Remix.run Logo
ndr 20 hours ago

I found it very lacking in how to do CD with no downtime.

It requires a particular dance if you ever want to add/delete a field and make sure both new-code and old-code work with both new-schema and old-schema.

The workaround I found was to run tests with new-schema+old-code in CI when I have schema changes, and then `makemigrations` before deploying new-code.

Are there better patterns beyond "oh you can just be careful"?

rorylaitila 19 hours ago | parent | next [-]

I simplify it this way. I don't delete fields or tables in migrations once an app is in production. Only manually clean them up after they are impossible to be used by any production version. I treat the database schema as-if it were "append only" - Only add new fields. This means you always "roll-forward", a database. Rollback migrations are 'not a thing' to me. I don't rename physical columns in production. If you need an old field and a new field to be running simultaneously that represent the same datum, a trigger keeps them in sync.

rtpg 3 hours ago | parent | prev | next [-]

Here's a checklist I wrote way back.

https://rtpg.co/2021/06/07/changes-checklist.html

I've been meaning to write an interactive version to sort of "prove" that you really can't do much better than this, at least in general cases.

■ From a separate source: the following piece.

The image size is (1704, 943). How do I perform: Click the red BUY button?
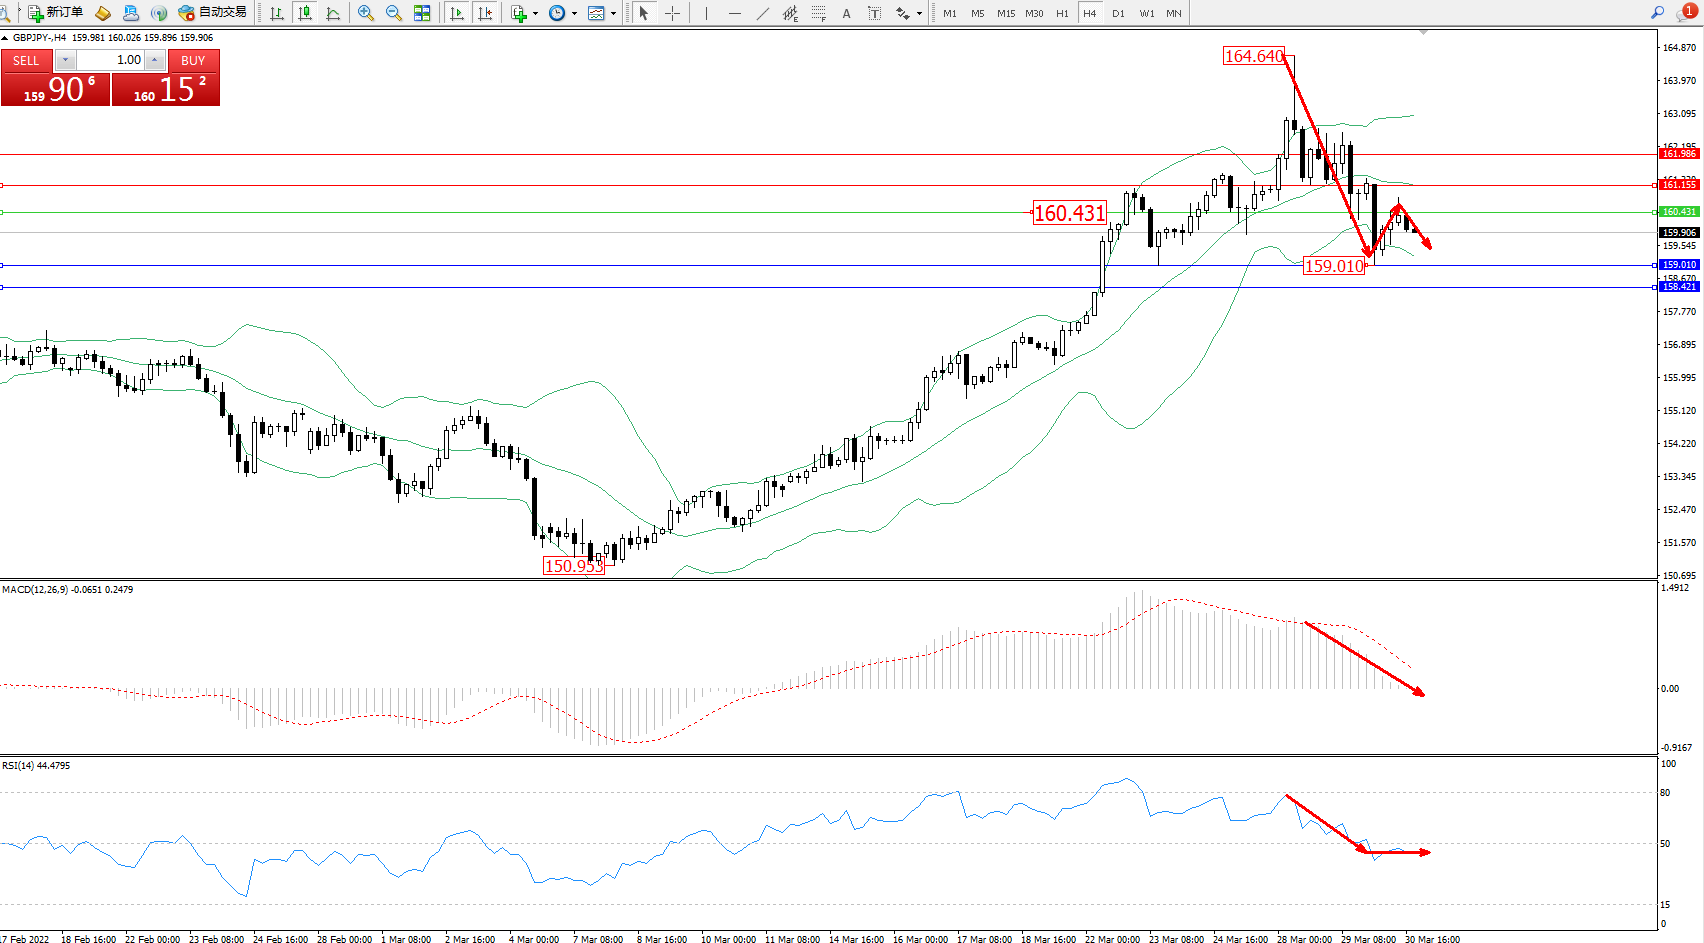(x=193, y=61)
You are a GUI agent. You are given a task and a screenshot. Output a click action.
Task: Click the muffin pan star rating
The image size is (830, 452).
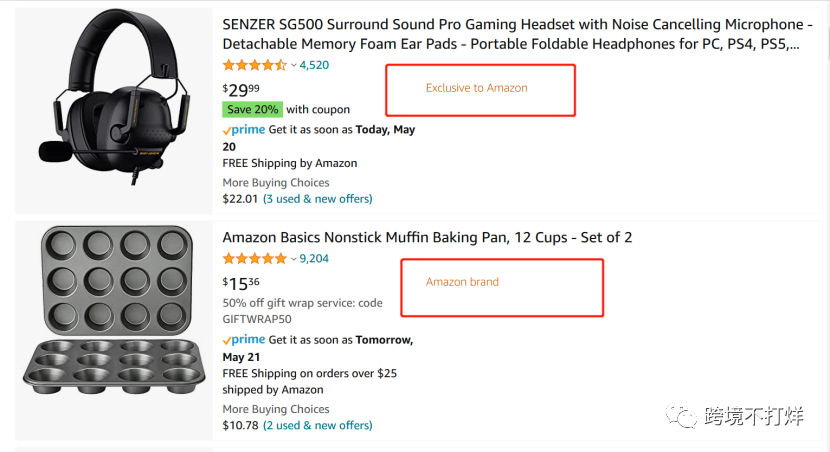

tmarice 17 hours ago | parent | prev | next [-]

This is not specific to Django, but to any project using a database. Here's a list of a couple quite useful resources I used when we had to address this:

* https://github.com/tbicr/django-pg-zero-downtime-migrations

* https://docs.gitlab.com/development/migration_style_guide/

* https://pankrat.github.io/2015/django-migrations-without-dow...

* https://www.caktusgroup.com/blog/2021/05/25/django-migration...

* https://openedx.atlassian.net/wiki/spaces/AC/pages/23003228/...

Generally it's also advisable to set a statement timeout for migrations otherwise you can end up with unintended downtime -- ALTER TABLE operations very often require ACCESS EXCLUSIVE lock, and if you're migrating a table that already has an e.g. very long SELECT operation from a background task on it, all other SELECTs will queue up behind the migration and cause request timeouts.

There are some cases you can work around this limitation by manually composing operations that require less strict locks, but in our case, it was much simpler to just make sure all Celery workers were stopped during migrations.

senko 19 hours ago | parent | prev | next [-]

You can do three stage:

1. Make a schema migration that will work both with old and new code

2. Make a code change

3. Clean up schema migration

Example: deleting a field:

1. Schema migration to make the column optional

2. Remove the field in the code

3. Schema migration to remove the column

Yes, it's more complex than creating one schema migration, but that's the price you pay for zero-downtime. If you can relax that to "1s downtime midnight on sunday", you can keep things simpler. And if you do so many schema migrations you need such things often ... I would submit you're holding it wrong :)

ndr 18 hours ago | parent | next [-]

I'm doing all of these and None of it works out of the box.

Adding a field needs a default_db, otherwise old-code fails to `INSERT`. You need to audit all the `create`-like calls otherwise.

Deleting similarly will make old-code fail all `SELECT`s.

For deletion I need a special 3-step dance with managed=False for one deploy. And for all of these I need to run old-tests on new-schema to see if there's some usage any member of our team missed.

jgavris 19 hours ago | parent | prev [-]

I was just in the middle of writing something similar above, thanks!

aljarry 19 hours ago | parent | prev | next [-]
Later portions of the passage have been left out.